Q&A: Andy ColleyDec 25, 2012 05:18PM ● By Linda Persigehl
Q: How did you first discover your interest in woodworking? When did you decide to pursue it as a career?
A: Originally from Connecticut, I spent my childhood at Air Force bases in Japan, Hawaii, and the upper East Coast. I settled in Omaha about the time I entered high school. Throughout my youth, creativity in many forms had been an outlet, but never woodwork. Unsure of my future path after graduating, I started an entry-level position at a production cabinet shop. Within a few weeks, I was operating a production saw and then moved on to a bench, becoming a custom builder. After working at a couple shops in town, I started my own company. Ironically, a year later, I talked with an uncle who I hadn’t contacted in years and was told woodworking ran deep in my Connecticut roots.
Q: How has your craft and your studio progressed over the years?
A: Colley Furniture has been through many changes in 12 years. As I develop and hone my skills, my work evolves…an endless pursuit for a craftsman. With this growth have come increasing budgets as well as complexity of projects. I’ve been involved with projects from coast to coast and collaborated with many great artists, architects, and designers constantly trying to push our expectations of furniture. Located in Benson for 10 years, I moved downtown last summer. For the first time, the shop now has a showroom and a storefront.
Q: Describe your approach to furniture design. What sets your furniture apart from other work out there?
A: Typically, materials dictate the design of my work. I am fortunate as an artist to work in a medium that presents me with a great base to start. Every single piece of wood in my shop is unique in color, grain characteristics, and mechanical properties, from large slabs of walnut to slivers of highly figured maple. All of these attributes guide the way in which that particular piece is utilized. A certain piece [of wood] might look better, but it might not have the characteristics you need for that component. Humility and respect are rewarded. Use of hand tools and joinery in construction intensify the relationship to wood and provide otherwise unobtainable strength and longevity to [pieces]. Many times the most complicated, most time-consuming parts are hidden from view. Some bakers rely on fancy, over-the-top frosting; others devote their attention to a more refined use of ingredients and methods. My intention is always to reveal and share the beauty of the wood without interference from design.
Q: What do you most enjoy about your work? What message do you hope your pieces convey?

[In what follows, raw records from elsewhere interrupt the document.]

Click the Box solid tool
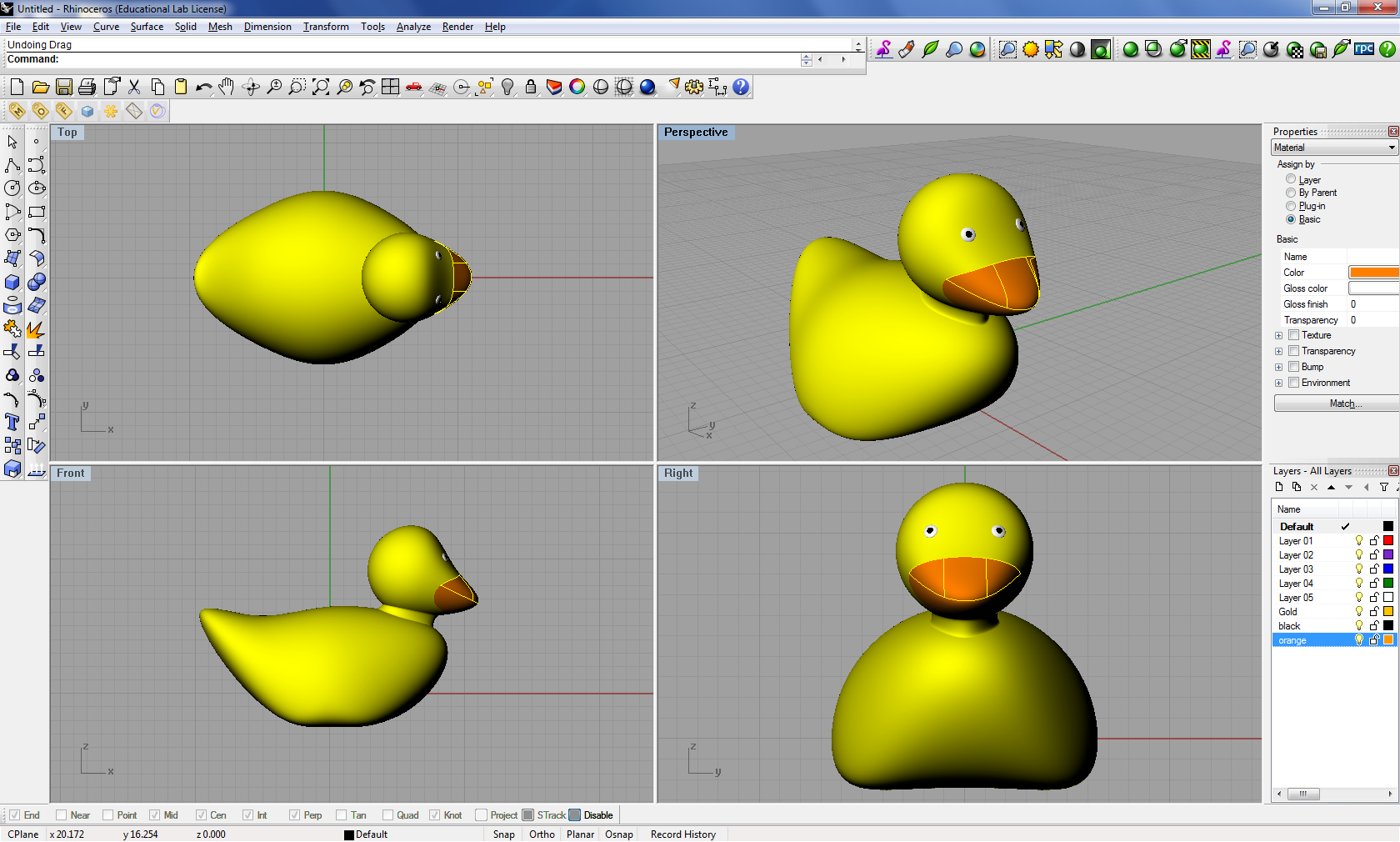Screen dimensions: 1400x842 [x=12, y=283]
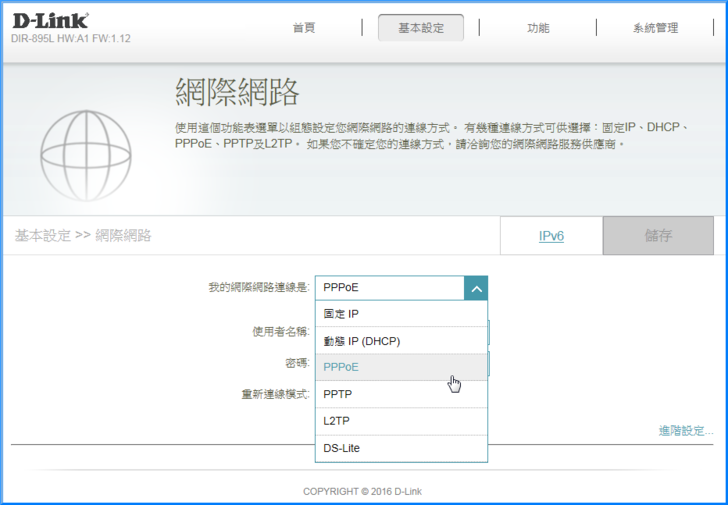This screenshot has width=728, height=505.
Task: Switch to the 基本設定 tab
Action: tap(420, 28)
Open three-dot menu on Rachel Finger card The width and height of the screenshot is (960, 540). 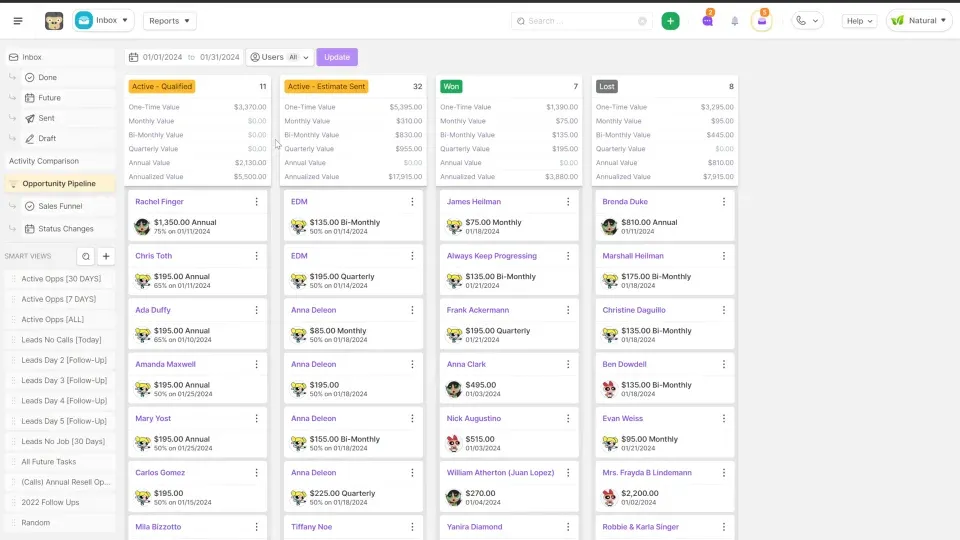click(x=256, y=202)

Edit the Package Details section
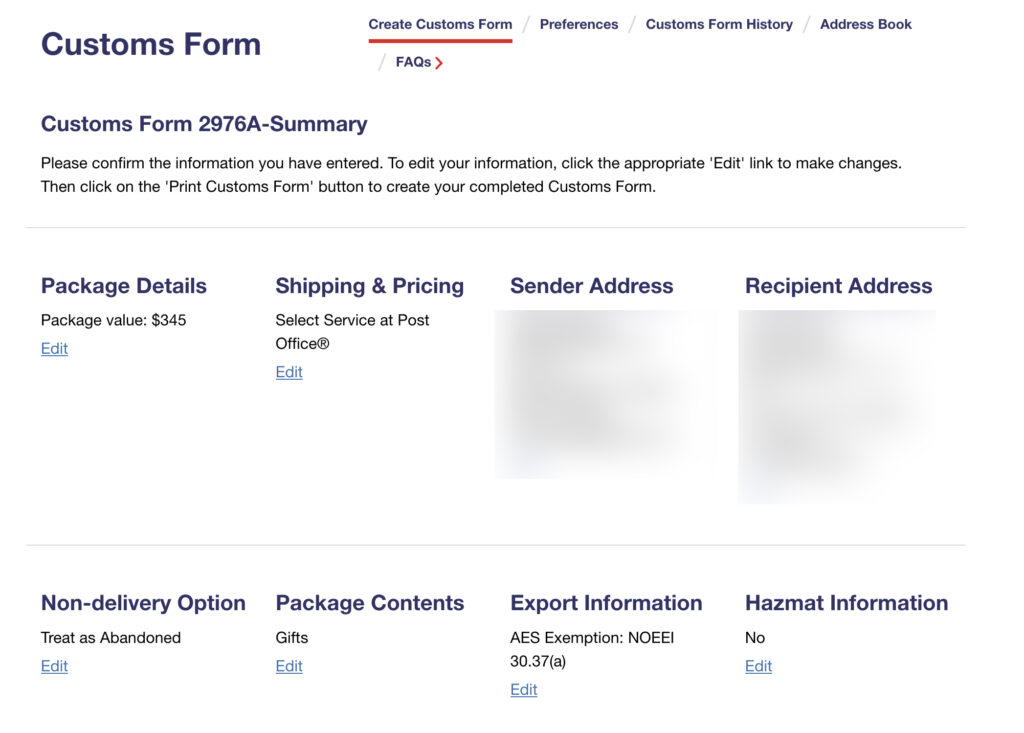tap(54, 348)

A: One of my goals is to show people that furniture can be so much more than disposable, uninspired places to sit or set things on. It can be something so much more—from Grandma’s favorite rocking chair to your parents’ dining set that has been a gathering place for so many occasions and emotions—[furniture] can be very personal. It can have a positive effect on our lives, and when we respect the resources we use, we have a positive effect in this world. Inspiration surrounds us. The more aware we become of the world, the more we can understand and appreciate every aspect of life.
Q: What are your professional plans moving forward?
A: [The studio] is planning to show artists of all mediums here, with a focus on process…bridging the gap between an artist’s conception of a work and an art patron’s purchase of a finished piece. Face-to-face events, such as workshops, presentations, and even small dinner parties are in the works to help achieve this. Retirement is not a part of my plans, as creating is essential to my being. Art is life, life is art.